> _Exercise directions_
Reproduce each line from the first in the data through the line that contains "搜尋 (410, 1171)" exactly; give nothing else.

· · · · ·

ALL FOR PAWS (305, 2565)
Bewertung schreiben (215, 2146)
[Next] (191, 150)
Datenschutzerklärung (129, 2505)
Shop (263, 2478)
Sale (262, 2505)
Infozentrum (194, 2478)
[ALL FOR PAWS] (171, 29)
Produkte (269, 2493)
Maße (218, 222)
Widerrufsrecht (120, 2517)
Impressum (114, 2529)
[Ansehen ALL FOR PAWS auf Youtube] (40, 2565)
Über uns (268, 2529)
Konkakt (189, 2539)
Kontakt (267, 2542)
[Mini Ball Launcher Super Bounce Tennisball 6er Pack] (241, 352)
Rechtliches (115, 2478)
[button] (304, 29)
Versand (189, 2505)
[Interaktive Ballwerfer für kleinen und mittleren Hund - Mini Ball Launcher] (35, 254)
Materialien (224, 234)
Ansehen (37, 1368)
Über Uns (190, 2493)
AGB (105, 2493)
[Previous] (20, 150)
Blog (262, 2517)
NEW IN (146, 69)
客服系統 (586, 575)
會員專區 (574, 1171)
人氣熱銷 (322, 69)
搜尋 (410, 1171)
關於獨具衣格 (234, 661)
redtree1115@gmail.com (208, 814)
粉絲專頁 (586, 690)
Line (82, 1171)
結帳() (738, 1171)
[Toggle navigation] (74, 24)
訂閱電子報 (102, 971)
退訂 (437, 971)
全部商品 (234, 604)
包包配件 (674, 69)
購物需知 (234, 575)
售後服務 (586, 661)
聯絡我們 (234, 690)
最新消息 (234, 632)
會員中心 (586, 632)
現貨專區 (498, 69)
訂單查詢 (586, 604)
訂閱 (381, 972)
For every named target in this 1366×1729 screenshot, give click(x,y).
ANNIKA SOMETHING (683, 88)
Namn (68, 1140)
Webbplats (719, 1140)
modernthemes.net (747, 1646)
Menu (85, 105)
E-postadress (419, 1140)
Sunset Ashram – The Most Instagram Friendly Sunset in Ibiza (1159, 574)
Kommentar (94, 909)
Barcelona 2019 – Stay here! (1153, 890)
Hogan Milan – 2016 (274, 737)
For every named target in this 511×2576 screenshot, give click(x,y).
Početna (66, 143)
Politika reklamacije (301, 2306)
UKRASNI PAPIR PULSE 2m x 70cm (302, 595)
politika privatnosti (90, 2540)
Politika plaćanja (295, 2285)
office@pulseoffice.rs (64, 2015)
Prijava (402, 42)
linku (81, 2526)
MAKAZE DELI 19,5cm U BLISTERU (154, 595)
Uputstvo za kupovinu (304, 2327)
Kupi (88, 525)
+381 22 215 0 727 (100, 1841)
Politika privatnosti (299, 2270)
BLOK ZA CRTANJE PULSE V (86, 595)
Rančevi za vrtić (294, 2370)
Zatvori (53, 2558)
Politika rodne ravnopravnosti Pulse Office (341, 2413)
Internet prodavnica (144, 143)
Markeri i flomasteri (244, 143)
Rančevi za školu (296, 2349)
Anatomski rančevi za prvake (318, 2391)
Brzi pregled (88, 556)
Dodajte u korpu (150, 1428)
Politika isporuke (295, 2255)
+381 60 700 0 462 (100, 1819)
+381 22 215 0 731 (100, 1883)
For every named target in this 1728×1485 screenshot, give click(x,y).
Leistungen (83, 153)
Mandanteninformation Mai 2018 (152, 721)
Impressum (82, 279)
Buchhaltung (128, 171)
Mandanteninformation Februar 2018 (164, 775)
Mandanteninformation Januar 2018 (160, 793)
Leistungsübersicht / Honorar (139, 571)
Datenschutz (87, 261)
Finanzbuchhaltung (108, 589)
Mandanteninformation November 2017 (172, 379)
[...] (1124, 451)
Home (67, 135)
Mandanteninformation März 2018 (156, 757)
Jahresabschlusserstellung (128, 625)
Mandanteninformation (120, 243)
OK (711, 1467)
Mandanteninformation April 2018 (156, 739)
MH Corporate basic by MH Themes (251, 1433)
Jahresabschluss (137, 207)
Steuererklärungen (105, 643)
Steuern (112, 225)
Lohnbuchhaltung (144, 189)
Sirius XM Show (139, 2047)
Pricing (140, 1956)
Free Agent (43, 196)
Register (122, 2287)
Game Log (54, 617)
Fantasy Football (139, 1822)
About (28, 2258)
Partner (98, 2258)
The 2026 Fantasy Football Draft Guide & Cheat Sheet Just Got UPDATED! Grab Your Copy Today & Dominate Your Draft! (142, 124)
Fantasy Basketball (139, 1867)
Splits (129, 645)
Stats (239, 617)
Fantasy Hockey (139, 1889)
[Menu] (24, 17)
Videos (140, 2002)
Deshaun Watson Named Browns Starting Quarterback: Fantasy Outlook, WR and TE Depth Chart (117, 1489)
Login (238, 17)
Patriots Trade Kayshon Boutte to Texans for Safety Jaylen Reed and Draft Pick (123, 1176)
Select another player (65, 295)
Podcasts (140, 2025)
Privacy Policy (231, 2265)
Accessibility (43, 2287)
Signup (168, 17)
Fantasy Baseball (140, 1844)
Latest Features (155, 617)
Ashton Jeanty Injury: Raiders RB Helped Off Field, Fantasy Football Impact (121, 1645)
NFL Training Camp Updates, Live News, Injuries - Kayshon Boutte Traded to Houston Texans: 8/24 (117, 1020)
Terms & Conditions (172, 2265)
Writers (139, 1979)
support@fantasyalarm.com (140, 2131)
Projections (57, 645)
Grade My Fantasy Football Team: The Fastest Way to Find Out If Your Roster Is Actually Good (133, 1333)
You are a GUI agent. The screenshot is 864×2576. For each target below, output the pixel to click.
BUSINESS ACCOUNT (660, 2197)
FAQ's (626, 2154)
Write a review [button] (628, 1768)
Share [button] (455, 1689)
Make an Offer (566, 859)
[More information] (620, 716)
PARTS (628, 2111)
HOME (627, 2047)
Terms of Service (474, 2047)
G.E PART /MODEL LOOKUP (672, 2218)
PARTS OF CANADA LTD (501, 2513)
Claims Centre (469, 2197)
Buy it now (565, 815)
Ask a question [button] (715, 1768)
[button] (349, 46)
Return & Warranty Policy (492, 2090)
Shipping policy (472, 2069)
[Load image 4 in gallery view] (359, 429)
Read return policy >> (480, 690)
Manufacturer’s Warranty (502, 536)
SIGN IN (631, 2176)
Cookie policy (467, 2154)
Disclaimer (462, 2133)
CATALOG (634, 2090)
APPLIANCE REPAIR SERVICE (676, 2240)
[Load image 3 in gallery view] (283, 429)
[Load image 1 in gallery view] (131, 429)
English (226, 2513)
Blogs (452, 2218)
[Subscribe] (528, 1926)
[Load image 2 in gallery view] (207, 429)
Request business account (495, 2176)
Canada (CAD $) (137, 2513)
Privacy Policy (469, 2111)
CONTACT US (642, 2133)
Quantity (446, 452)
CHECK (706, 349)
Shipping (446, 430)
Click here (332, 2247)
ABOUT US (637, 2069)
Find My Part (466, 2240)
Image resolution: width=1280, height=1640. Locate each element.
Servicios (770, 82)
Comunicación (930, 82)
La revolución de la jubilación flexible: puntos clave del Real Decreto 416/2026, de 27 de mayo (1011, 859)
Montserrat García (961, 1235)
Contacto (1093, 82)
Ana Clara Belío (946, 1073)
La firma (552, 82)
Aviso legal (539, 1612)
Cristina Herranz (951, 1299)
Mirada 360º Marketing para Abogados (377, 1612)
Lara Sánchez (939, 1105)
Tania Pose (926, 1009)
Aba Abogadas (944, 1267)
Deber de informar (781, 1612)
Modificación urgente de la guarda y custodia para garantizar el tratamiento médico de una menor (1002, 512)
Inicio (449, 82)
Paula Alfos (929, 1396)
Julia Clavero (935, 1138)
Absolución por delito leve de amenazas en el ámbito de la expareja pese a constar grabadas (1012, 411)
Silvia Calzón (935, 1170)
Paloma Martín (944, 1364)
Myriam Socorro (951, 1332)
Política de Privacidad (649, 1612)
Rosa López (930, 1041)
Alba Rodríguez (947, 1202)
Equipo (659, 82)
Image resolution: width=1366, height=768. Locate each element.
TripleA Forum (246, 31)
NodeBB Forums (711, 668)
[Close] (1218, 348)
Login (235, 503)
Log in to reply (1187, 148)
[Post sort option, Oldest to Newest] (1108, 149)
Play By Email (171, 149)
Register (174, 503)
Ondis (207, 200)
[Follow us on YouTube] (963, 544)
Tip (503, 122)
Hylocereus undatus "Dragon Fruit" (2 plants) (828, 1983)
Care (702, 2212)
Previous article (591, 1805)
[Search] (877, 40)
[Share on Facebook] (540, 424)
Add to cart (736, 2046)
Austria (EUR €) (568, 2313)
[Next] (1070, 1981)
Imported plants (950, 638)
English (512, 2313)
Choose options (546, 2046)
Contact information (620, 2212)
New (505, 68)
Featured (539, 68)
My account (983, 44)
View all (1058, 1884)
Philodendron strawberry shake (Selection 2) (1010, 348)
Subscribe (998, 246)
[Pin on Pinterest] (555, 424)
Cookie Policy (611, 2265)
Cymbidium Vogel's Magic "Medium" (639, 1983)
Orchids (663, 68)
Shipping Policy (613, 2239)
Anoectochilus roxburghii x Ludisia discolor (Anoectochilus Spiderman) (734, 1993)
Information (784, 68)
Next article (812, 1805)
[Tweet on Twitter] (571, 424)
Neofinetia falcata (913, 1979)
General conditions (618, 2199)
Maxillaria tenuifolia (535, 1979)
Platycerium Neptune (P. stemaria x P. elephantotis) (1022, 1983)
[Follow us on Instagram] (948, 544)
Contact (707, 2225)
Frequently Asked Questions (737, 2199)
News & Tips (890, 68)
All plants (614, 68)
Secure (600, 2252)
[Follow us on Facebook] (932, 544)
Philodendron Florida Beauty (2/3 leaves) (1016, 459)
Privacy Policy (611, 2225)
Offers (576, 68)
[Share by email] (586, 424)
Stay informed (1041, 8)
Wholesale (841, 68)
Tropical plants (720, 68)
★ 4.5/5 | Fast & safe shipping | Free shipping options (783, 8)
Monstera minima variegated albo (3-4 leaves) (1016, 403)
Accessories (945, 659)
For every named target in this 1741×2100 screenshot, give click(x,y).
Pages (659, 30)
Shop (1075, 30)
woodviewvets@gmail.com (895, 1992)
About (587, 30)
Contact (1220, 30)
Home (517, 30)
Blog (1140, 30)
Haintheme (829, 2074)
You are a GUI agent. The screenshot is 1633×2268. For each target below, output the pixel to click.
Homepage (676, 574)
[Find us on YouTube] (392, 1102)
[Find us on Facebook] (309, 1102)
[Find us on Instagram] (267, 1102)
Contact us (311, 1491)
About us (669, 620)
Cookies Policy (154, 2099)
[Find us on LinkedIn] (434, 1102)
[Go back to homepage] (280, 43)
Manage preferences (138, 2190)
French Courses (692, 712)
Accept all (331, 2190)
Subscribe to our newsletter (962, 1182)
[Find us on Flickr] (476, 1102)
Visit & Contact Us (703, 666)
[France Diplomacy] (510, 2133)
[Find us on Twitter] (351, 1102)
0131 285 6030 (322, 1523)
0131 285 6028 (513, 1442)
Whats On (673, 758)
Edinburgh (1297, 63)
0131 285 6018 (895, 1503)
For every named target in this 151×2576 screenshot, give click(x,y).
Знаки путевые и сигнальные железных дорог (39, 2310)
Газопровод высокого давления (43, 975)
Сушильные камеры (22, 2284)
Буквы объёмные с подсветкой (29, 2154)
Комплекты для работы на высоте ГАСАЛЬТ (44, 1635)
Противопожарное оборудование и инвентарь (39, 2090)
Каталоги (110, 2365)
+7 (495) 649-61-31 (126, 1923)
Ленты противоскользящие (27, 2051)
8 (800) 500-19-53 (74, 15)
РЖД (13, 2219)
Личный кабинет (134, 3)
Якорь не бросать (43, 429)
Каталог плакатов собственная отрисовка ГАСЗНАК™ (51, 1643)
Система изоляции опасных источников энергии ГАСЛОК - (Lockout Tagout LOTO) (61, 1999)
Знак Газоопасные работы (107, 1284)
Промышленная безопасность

· · · · ·

> _Exercise answer_
ALL FOR PAWS (305, 2565)
Bewertung schreiben (215, 2146)
[Next] (191, 150)
Datenschutzerklärung (129, 2505)
Shop (263, 2478)
Sale (262, 2505)
Infozentrum (194, 2478)
[ALL FOR PAWS] (171, 29)
Produkte (269, 2493)
Maße (218, 222)
Widerrufsrecht (120, 2517)
Impressum (114, 2529)
[Ansehen ALL FOR PAWS auf Youtube] (40, 2565)
Über uns (268, 2529)
Konkakt (189, 2539)
Kontakt (267, 2542)
[Mini Ball Launcher Super Bounce Tennisball 6er Pack] (241, 352)
Rechtliches (115, 2478)
[button] (304, 29)
Versand (189, 2505)
[Interaktive Ballwerfer für kleinen und mittleren Hund - Mini Ball Launcher] (35, 254)
Materialien (224, 234)
Ansehen (37, 1368)
Über Uns (190, 2493)
AGB (105, 2493)
[Previous] (20, 150)
Blog (262, 2517)
NEW IN (146, 69)
客服系統 (586, 575)
會員專區 (574, 1171)
人氣熱銷 (322, 69)
搜尋 (410, 1171)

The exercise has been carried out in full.